Wolcott-Rallison syndrome (WRS) is an autosomal recessive disorder characterized by early-onset diabetes, skeletal dysplasia, and growth retardation1. Some patients of WRS may develop central hypothyroidism, hepatic dysfunction, renal insufficiency or central nervous system abnormalities2,3. This is a very rare disorder and, less than 100 cases have been described till 20094. Mutations in the eukaryotic translation initiation factor 2α kinase (EIF2AK3) gene are responsible for this disorder5. We hereby report a case of Wolcott-Rallison syndrome caused by a novel mutation in EIF2AK3 gene.

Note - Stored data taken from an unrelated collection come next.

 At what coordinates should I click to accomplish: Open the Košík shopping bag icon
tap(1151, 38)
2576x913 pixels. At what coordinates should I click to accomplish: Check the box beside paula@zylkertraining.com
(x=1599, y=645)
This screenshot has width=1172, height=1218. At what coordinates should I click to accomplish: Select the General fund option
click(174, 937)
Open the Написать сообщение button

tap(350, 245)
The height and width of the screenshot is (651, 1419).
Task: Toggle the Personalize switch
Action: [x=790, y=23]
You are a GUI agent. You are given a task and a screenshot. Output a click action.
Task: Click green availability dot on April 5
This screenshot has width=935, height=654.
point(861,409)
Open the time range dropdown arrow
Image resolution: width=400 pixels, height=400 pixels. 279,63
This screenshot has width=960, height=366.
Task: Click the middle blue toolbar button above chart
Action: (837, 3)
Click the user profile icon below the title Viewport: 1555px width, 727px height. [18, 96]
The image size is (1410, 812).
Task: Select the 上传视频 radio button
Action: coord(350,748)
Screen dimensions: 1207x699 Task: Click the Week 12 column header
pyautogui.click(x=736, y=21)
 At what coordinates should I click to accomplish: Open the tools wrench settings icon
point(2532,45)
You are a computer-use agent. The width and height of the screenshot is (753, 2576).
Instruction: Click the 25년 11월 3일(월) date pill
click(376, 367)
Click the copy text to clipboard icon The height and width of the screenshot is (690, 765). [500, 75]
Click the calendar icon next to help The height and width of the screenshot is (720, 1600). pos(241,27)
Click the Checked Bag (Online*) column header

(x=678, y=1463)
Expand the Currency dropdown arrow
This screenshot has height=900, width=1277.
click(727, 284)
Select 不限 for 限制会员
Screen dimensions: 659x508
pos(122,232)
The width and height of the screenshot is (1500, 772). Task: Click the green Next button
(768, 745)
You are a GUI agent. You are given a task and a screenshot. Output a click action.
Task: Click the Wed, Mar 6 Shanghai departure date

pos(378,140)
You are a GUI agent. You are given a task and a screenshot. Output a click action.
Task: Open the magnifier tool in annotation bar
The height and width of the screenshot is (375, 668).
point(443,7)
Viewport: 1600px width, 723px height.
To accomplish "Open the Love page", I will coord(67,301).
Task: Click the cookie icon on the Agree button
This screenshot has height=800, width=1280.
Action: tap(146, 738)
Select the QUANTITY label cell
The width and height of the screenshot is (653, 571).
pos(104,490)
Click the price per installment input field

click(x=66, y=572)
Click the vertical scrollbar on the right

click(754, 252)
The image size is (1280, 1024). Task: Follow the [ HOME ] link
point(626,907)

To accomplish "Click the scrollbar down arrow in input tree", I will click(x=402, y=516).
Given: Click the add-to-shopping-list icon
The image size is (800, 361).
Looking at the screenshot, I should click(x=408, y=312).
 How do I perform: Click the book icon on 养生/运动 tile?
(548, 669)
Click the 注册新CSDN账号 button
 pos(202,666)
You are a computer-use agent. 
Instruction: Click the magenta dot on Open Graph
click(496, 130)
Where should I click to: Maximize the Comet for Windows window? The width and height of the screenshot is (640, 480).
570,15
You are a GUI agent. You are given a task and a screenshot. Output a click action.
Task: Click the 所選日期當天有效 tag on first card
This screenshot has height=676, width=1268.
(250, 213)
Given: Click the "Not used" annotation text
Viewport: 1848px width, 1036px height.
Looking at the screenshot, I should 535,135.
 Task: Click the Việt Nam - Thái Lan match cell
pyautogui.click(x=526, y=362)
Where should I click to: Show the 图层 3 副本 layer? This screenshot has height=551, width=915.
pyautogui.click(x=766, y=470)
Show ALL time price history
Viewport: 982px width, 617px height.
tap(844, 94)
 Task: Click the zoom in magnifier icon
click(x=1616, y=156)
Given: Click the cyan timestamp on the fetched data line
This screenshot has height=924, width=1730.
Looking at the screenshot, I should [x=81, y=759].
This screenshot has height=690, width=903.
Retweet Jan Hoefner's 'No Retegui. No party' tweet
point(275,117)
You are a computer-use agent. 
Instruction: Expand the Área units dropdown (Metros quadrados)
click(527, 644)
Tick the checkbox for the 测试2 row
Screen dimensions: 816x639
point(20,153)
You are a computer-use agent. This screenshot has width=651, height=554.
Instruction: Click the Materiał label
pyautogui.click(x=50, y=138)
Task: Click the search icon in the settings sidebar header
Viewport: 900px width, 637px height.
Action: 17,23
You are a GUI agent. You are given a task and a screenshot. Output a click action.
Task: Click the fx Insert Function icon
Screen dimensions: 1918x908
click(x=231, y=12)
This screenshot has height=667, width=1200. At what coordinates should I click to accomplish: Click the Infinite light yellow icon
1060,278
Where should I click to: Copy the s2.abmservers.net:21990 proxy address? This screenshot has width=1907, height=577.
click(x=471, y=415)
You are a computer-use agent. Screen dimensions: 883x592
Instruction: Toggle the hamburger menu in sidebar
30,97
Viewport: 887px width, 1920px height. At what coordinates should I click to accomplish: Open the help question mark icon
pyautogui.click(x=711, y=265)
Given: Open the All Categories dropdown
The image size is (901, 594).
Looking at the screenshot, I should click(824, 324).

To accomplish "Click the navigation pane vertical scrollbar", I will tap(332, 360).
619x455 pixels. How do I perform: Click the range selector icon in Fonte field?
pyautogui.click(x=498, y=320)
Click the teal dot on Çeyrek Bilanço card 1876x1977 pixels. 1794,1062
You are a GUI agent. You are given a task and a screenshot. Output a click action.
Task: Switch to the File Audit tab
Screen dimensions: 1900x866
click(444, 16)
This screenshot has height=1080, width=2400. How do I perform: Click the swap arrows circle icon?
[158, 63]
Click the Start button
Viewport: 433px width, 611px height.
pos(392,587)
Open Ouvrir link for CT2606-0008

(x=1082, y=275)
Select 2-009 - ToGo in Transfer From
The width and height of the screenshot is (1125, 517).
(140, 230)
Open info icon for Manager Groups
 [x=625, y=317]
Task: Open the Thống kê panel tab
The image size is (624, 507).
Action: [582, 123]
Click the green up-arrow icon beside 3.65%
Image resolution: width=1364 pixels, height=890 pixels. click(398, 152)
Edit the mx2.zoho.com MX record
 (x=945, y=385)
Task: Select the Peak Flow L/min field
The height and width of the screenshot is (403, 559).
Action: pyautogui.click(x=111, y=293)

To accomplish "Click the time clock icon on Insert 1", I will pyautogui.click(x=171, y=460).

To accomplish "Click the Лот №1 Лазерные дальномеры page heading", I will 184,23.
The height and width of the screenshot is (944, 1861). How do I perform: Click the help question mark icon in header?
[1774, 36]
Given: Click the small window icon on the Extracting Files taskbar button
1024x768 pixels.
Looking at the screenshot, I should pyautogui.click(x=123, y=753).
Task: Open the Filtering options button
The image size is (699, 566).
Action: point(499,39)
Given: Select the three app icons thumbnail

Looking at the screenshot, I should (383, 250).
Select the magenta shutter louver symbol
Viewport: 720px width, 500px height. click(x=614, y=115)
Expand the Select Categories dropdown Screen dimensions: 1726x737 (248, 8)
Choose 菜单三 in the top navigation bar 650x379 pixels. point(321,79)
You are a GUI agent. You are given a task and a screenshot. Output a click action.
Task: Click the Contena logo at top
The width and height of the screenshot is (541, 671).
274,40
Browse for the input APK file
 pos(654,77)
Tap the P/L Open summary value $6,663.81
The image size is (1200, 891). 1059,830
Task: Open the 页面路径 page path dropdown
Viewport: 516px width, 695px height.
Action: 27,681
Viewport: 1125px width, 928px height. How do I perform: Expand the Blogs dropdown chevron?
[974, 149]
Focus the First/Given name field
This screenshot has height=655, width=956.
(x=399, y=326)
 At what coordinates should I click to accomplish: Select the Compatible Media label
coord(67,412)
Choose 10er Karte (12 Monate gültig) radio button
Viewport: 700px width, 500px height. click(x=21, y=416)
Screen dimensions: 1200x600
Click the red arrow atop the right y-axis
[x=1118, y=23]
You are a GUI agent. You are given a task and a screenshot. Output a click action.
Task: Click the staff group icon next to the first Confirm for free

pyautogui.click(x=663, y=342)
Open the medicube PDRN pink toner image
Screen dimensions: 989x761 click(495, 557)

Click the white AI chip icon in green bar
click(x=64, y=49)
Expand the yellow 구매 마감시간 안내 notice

Keywords: Wolcott rallison, Neonatal diabetes, Beta cell disorders
A 5-month-old female child was brought to our hospital with complaints of multiple episodes of multi-focal tonic clonic seizures for the last 1 day. She was the first in order of birth, born from a non-consanguineous marriage, delivered at term with weight appropriate for gestational age, without significant perinatal problems. There was no significant family history.
On routine investigations patient was found to have persistent hyperglycemia. Other investigations including CSF examination, liver and kidney function tests, skull ultrasound and serum electrolytes were within normal limit. All cultures including blood, CSF, and urine culture were sterile. We investigated her further for hyperglycemia and found that her C-peptide levels were inappropriately low (<0.30 ng/mL) for her blood sugar levels. Considering the possibility of infantile diabetes, her blood samples were sent to Royal Devon and Exeter NHS foundation trust, Exeter, UK, for genetic testing. Analysis of exons 1, 6, 7, 9, 11, 14, 16 and 17 of the EIF2AK3 gene (AF110146.1) was done by Sanger sequencing as previously described (Rubio-Cabezas JCEM 2009).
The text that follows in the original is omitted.